Kate Willett's debut comedy album, Glass Gutter, covers topics ranging from feminism to conspiracy theories to polyamorous clowns.
Among many other accomplishments, Willett has toured with Margaret Cho, been featured on "This is Not Happening" on Comedy Central, and been named a top "Artist to Watch in 2016" by SF Weekly.
Windy City Times: What are you most excited about with the new album?
Kate Willett: There's not a ton of comedy albums by young women … and I'm excited for there to be more content out there that young women will be able to relate to and say, "Hey, here are some things I recognize form my own life that I haven't seen represented in this medium before."
WCT: Why that title?
KW: There's so much stuff in this album that's about things that really aren't okay to talk about, but it was part of what I was trying to do … [to] talk about the specific way things aren't okay for women to talk about because of this "glass gutter perception" that somehow women can't be gross.

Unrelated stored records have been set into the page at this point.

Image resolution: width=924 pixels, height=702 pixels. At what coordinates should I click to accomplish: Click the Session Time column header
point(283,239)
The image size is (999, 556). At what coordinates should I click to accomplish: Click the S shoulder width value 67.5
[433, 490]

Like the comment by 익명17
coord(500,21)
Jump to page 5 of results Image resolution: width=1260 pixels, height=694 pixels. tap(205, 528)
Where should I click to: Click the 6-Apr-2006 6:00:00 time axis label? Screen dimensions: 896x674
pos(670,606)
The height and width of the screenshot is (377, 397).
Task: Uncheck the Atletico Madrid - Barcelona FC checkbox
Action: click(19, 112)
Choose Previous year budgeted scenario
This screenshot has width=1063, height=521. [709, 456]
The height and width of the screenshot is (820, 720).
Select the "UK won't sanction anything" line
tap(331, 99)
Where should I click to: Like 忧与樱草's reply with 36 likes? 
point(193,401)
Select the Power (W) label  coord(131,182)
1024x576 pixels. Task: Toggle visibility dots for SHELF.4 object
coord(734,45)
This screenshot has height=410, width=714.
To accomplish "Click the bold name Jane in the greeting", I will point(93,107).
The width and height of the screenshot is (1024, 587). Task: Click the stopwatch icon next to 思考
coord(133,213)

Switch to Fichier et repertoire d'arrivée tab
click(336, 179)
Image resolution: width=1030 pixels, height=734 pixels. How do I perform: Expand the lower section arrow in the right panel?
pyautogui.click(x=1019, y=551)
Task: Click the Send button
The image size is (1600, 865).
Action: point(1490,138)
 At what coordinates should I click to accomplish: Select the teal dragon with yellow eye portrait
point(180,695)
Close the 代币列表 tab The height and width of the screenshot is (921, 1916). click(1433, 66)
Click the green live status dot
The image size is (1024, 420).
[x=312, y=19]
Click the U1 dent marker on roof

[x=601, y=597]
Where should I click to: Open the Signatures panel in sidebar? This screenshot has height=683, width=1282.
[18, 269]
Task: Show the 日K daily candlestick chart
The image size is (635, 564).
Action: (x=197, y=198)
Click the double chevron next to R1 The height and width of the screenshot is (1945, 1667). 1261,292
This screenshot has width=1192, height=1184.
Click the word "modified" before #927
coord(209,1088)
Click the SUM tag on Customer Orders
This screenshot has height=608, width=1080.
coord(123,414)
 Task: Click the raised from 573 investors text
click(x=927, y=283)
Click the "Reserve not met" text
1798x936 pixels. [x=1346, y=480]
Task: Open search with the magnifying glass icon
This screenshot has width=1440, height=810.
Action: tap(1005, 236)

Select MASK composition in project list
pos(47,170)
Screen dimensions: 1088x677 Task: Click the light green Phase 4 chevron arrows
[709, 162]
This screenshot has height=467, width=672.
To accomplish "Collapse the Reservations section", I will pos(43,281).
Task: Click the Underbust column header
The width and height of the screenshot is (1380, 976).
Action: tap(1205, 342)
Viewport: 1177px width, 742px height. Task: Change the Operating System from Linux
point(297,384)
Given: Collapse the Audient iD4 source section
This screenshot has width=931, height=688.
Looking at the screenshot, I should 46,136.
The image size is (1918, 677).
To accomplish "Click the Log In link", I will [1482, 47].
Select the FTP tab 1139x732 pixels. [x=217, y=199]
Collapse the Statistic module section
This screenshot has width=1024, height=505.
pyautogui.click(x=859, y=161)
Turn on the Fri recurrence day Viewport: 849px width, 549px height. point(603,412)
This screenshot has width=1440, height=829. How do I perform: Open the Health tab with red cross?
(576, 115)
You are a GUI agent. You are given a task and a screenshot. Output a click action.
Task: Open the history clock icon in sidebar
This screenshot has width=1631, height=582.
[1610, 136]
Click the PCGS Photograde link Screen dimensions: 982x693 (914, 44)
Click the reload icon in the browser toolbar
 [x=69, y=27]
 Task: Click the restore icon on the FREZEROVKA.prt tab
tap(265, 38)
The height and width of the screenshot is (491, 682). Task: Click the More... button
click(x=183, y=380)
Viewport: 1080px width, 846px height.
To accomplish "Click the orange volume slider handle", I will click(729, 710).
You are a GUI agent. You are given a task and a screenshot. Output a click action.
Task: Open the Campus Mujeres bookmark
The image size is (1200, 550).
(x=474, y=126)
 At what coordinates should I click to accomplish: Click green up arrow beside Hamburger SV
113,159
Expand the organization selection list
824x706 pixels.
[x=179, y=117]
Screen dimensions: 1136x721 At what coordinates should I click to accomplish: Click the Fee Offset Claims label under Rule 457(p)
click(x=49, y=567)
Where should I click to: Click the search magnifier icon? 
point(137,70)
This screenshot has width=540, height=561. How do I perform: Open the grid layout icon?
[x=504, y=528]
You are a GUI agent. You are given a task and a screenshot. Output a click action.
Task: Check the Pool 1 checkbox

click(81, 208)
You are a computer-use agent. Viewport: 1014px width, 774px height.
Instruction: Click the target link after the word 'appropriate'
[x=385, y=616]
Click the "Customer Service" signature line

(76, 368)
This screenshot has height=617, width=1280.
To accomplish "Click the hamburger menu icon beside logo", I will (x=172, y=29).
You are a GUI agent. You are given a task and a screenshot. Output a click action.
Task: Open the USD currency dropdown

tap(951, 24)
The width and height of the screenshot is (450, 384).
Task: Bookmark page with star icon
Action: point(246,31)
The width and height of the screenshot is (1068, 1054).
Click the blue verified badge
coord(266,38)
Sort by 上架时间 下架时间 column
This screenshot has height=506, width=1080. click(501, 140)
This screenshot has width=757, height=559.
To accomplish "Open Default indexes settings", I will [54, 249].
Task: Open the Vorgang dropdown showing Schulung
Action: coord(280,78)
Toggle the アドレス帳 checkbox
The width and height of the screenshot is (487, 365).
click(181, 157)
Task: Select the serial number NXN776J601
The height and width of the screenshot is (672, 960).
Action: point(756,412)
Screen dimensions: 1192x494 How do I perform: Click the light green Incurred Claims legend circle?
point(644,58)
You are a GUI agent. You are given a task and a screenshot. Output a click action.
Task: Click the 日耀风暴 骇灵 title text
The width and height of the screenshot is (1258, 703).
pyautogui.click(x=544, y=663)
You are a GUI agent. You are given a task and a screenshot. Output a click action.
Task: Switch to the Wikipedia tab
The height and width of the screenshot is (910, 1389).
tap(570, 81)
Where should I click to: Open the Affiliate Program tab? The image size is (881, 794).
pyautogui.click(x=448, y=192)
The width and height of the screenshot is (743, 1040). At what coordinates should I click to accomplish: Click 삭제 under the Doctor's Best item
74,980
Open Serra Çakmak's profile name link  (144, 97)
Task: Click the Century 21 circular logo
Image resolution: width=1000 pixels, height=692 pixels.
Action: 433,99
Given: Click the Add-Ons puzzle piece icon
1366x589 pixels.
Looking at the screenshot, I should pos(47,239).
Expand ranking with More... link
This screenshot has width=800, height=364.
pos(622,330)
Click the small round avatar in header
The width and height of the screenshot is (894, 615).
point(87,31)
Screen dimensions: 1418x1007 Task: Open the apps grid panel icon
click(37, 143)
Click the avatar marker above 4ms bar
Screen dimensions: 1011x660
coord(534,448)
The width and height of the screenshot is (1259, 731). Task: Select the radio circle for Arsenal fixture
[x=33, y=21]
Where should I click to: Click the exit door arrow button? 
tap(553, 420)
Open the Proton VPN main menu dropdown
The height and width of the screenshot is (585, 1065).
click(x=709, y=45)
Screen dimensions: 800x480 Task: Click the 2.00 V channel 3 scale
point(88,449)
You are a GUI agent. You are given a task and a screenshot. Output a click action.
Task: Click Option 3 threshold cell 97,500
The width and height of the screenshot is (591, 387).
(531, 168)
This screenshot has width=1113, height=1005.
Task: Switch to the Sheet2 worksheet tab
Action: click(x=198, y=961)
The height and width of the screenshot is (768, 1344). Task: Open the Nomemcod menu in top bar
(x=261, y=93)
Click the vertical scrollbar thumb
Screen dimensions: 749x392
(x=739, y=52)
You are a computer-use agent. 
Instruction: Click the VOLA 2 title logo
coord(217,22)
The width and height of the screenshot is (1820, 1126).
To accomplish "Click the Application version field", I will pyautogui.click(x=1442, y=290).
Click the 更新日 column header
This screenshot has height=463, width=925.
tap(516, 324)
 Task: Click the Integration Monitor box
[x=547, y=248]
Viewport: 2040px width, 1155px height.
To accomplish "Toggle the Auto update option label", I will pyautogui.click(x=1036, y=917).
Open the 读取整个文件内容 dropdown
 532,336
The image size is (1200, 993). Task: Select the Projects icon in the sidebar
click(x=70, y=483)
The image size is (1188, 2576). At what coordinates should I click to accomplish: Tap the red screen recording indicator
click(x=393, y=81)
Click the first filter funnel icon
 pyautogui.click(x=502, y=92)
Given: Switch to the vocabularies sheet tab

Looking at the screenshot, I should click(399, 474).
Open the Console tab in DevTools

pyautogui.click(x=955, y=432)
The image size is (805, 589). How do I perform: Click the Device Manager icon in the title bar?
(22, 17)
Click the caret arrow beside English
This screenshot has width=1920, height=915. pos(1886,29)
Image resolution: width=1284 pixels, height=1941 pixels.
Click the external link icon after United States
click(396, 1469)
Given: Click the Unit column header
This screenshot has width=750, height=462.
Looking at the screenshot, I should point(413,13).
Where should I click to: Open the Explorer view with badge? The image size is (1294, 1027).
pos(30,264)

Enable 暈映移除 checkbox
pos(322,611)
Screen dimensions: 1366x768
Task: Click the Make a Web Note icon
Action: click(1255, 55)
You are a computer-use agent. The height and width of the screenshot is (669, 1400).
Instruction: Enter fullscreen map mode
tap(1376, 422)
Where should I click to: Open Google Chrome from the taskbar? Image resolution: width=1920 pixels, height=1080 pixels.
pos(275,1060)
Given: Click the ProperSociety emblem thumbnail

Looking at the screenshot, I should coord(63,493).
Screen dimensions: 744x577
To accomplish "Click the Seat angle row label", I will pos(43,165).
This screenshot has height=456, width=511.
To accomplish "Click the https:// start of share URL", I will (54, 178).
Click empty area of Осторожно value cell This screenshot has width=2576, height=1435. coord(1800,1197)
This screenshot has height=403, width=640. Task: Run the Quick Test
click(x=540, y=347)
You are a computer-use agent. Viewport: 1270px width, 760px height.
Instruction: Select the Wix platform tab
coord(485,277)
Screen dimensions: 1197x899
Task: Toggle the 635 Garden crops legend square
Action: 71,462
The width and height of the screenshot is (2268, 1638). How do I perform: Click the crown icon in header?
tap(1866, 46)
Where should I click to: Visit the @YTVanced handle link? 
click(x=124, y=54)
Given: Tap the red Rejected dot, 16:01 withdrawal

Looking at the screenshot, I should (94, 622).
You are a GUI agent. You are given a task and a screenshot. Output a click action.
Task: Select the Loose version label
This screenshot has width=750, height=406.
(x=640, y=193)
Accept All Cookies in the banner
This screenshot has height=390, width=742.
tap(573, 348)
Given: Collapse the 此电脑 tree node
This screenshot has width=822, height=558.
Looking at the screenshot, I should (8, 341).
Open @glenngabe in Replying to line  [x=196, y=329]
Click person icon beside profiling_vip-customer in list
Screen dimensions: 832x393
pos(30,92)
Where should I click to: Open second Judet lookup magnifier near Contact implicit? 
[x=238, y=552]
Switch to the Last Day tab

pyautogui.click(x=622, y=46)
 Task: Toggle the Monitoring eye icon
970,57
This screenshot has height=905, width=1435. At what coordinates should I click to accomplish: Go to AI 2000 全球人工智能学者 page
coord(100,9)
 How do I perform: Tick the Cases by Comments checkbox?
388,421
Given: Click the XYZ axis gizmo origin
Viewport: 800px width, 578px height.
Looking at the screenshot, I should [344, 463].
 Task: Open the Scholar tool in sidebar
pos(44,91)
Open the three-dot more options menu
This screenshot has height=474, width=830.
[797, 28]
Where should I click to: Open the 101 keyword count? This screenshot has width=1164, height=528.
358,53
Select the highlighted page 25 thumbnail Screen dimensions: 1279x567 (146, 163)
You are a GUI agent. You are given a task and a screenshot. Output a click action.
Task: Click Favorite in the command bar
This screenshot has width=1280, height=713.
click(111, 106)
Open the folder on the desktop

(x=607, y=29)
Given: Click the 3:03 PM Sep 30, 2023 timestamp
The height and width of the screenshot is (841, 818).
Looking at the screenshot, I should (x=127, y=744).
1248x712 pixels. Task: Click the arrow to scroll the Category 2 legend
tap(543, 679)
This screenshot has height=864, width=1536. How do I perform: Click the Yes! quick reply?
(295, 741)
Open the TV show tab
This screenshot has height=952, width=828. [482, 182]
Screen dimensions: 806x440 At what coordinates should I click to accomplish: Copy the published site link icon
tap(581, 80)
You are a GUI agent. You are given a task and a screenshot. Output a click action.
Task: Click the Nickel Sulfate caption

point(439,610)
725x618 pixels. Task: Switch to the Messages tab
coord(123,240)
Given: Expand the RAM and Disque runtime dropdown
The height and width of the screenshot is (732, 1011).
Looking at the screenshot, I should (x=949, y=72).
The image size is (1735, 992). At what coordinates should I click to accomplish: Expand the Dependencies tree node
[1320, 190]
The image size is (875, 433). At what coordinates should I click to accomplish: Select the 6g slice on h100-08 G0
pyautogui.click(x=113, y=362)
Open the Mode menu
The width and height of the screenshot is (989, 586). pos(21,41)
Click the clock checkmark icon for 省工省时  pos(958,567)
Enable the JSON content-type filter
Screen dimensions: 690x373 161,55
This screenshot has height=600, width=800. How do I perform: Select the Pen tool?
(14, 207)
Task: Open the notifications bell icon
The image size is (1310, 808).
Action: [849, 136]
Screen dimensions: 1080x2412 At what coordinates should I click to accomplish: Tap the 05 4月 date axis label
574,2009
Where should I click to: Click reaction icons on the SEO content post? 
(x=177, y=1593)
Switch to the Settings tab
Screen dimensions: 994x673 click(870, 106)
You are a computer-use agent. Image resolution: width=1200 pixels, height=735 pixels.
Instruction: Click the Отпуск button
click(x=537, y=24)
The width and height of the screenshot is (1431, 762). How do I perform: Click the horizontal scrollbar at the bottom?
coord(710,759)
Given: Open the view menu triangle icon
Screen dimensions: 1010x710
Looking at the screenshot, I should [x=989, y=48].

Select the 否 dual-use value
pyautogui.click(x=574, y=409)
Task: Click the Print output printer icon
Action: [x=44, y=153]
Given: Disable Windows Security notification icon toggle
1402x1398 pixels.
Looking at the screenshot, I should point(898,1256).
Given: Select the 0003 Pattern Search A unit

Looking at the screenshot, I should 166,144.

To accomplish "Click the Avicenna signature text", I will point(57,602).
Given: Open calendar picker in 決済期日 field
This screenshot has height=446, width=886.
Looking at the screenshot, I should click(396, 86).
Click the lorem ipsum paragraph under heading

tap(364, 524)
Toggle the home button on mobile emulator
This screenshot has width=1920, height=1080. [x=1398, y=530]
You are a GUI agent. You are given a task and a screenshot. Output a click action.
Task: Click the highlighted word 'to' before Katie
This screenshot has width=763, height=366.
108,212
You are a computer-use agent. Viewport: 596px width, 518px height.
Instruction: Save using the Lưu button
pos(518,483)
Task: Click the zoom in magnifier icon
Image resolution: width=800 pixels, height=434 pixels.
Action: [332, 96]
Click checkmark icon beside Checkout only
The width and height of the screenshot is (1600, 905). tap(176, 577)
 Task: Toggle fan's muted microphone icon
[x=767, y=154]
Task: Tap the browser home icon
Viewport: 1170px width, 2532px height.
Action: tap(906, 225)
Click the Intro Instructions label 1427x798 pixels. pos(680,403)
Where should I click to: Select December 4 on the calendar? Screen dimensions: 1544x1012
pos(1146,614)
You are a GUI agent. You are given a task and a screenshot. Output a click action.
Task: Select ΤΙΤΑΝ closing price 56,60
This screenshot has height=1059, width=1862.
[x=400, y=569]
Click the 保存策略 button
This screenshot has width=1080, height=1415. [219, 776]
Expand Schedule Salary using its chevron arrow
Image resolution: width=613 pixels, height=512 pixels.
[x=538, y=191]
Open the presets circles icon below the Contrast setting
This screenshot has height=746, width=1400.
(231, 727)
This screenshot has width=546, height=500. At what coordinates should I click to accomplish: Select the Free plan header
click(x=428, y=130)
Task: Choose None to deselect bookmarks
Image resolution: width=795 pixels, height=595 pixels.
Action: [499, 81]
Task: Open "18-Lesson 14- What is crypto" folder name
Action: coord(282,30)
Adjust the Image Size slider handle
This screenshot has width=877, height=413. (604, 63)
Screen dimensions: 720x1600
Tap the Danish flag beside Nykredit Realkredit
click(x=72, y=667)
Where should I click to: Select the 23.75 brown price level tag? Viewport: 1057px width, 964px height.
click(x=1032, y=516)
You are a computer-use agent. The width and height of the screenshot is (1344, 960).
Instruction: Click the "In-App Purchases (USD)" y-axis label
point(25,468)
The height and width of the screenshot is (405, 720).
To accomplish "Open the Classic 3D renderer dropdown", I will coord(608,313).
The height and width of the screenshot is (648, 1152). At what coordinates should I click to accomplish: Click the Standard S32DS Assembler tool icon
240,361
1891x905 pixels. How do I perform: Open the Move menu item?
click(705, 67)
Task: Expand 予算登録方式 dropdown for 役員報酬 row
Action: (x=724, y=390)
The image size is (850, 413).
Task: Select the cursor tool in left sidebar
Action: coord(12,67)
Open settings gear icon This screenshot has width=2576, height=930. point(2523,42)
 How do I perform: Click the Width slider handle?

WCT: Have you received negative reactions to your feminist and other liberal views? How do you handle that?
KW: I definitely have gotten a lot of negative reactions; I try to just shake it off. You want a certain amount of negative reactions because if I go to Portland or San Francisco it's just preaching to the choir, so sometimes if you go somewhere where there is more diversity of views you may get more boosbut you may also get the chance to change someone's mind which is more exciting.
WCT: Was your decision to discuss your bisexuality toward the end of your set intentional?
KW: No, it was not intentionally put at the end. I think that the crowd I was performing in was familiar with my comedy and familiar with me as a person...
In terms of my material about my sexuality, the past few years of my life I have been in a lot of relationships with guys, and before that I was in a seven year relationship with a woman, and I think heterosexuality and my experiences dating guys I've been talking about a little more recently because it's what's been happening in my life, but in some of my newer work, I am digging into what it was like to be a queer teenager and what was like to get gay married and get gay divorced after that [and many other things like that].
It's definitely a direction I want to take more strongly in my comedy in the future.
WCT: How do you feel about the term "bisexual?"
KW: I guess I'm bisexual because I feel emotionally and sexually attracted to both women and men, but honestly I'm the kind of person that's mostly attracted to the person I'm with.
I feel like I prefer the term "queer" because it sort of acknowledges, like, "Hey ya know there's just something about me that's different than the normative assumption that everyone is straight."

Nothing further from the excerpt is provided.